* [TASK INSTRUCTIONS]
Give back exactly the lines that run from the beginning of the entries to the line containing "[Facebook] (38, 2558)", both included, and nothing else.

Dataset entries:
──────────────────────────────

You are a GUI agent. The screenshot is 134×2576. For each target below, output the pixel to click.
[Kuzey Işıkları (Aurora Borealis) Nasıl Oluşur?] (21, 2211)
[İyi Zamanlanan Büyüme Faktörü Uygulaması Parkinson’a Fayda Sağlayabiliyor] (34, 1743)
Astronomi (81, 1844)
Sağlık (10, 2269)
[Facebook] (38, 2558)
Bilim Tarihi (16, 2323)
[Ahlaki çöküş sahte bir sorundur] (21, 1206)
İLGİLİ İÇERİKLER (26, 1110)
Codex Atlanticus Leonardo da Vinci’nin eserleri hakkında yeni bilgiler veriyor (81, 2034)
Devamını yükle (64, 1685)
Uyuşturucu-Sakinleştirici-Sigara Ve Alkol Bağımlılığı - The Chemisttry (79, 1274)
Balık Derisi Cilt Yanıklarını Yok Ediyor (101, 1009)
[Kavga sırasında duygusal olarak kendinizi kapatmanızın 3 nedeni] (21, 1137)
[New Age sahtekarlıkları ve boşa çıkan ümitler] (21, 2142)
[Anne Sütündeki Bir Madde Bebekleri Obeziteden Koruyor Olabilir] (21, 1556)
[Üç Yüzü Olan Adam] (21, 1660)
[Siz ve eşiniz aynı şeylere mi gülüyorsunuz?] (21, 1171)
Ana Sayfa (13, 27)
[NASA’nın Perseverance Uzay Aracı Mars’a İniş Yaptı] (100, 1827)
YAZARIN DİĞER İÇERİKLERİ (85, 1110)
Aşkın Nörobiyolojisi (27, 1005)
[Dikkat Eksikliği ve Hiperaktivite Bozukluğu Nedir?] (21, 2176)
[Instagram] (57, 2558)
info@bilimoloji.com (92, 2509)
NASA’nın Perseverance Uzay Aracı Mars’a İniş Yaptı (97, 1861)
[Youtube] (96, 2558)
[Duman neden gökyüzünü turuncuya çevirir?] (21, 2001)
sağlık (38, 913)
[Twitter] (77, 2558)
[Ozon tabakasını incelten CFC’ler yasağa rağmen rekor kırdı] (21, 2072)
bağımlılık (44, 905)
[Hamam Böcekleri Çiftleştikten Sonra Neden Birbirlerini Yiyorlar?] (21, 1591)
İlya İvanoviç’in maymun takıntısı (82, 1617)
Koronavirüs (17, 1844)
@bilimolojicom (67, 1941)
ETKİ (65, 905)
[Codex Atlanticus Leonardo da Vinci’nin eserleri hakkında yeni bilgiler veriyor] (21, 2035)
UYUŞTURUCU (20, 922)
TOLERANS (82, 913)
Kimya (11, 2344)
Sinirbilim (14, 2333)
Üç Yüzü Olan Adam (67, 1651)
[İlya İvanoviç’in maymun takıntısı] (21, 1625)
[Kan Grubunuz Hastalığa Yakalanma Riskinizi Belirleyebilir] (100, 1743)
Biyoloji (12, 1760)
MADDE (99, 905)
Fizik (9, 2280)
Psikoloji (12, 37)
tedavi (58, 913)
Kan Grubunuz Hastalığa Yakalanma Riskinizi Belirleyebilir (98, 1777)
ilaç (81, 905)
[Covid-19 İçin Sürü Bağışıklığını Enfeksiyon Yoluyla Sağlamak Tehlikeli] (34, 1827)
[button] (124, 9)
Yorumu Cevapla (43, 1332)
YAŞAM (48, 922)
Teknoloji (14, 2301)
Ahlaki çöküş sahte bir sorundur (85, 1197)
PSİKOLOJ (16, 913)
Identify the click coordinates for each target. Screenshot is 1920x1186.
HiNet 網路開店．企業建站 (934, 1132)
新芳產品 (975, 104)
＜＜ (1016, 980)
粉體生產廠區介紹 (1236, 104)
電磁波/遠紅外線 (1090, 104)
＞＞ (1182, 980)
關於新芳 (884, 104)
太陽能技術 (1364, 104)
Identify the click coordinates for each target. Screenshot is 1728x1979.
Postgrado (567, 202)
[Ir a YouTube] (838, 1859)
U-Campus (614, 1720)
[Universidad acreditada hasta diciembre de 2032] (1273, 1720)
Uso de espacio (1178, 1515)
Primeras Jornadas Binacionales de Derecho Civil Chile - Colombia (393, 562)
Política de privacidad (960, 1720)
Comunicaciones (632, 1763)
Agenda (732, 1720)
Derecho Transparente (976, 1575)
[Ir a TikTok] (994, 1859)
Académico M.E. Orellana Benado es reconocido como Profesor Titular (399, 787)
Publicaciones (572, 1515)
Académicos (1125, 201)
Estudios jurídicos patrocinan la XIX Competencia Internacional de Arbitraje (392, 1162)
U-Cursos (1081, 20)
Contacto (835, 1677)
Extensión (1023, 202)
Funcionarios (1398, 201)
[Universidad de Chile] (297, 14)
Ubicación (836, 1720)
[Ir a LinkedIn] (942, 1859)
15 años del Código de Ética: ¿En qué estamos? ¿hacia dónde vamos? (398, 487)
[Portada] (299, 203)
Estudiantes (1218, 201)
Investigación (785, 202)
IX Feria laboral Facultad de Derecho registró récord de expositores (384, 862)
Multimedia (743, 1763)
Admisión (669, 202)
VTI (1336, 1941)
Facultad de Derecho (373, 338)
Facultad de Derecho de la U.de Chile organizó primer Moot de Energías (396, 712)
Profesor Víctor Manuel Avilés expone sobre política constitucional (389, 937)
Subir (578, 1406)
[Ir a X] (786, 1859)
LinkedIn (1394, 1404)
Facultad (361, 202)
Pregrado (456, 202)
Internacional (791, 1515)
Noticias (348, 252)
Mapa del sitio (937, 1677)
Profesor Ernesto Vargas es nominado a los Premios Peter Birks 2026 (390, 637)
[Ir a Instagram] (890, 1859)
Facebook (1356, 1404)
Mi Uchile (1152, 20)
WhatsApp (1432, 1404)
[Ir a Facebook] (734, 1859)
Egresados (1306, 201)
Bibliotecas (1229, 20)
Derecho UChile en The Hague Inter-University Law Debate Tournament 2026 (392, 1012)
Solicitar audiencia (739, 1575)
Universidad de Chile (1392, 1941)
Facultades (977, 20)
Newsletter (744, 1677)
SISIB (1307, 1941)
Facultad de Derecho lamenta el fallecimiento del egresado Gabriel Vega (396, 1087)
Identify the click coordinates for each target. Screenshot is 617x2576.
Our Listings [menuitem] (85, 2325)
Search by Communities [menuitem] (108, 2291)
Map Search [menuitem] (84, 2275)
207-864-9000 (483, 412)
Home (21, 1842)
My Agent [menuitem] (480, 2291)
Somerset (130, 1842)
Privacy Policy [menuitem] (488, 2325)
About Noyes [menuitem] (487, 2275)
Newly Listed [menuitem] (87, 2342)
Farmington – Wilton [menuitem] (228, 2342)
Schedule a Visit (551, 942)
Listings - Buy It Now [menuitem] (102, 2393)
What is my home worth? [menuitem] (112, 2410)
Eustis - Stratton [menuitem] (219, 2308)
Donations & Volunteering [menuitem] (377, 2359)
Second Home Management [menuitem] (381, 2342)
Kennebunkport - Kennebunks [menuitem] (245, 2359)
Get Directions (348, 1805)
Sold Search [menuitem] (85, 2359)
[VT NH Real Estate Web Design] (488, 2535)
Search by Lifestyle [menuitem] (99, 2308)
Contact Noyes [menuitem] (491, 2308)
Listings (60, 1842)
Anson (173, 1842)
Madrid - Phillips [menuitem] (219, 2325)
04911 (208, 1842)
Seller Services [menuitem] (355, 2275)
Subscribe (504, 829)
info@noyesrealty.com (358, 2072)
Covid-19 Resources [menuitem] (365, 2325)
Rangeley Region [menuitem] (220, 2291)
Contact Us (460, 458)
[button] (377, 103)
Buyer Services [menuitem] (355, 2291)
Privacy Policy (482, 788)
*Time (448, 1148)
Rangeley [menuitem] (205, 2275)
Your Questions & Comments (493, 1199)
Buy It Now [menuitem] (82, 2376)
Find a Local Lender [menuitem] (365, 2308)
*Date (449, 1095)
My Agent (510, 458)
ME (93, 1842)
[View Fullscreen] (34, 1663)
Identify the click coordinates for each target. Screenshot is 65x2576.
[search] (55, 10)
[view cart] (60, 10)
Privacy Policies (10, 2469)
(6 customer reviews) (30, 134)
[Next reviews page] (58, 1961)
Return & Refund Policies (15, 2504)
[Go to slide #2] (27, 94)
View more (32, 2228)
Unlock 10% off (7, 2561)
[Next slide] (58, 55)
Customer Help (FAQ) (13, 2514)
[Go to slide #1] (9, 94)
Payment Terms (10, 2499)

──────────────────────────────

* [TASK RESPONSE]
You are a GUI agent. The screenshot is 134×2576. For each target below, output the pixel to click.
[Kuzey Işıkları (Aurora Borealis) Nasıl Oluşur?] (21, 2211)
[İyi Zamanlanan Büyüme Faktörü Uygulaması Parkinson’a Fayda Sağlayabiliyor] (34, 1743)
Astronomi (81, 1844)
Sağlık (10, 2269)
[Facebook] (38, 2558)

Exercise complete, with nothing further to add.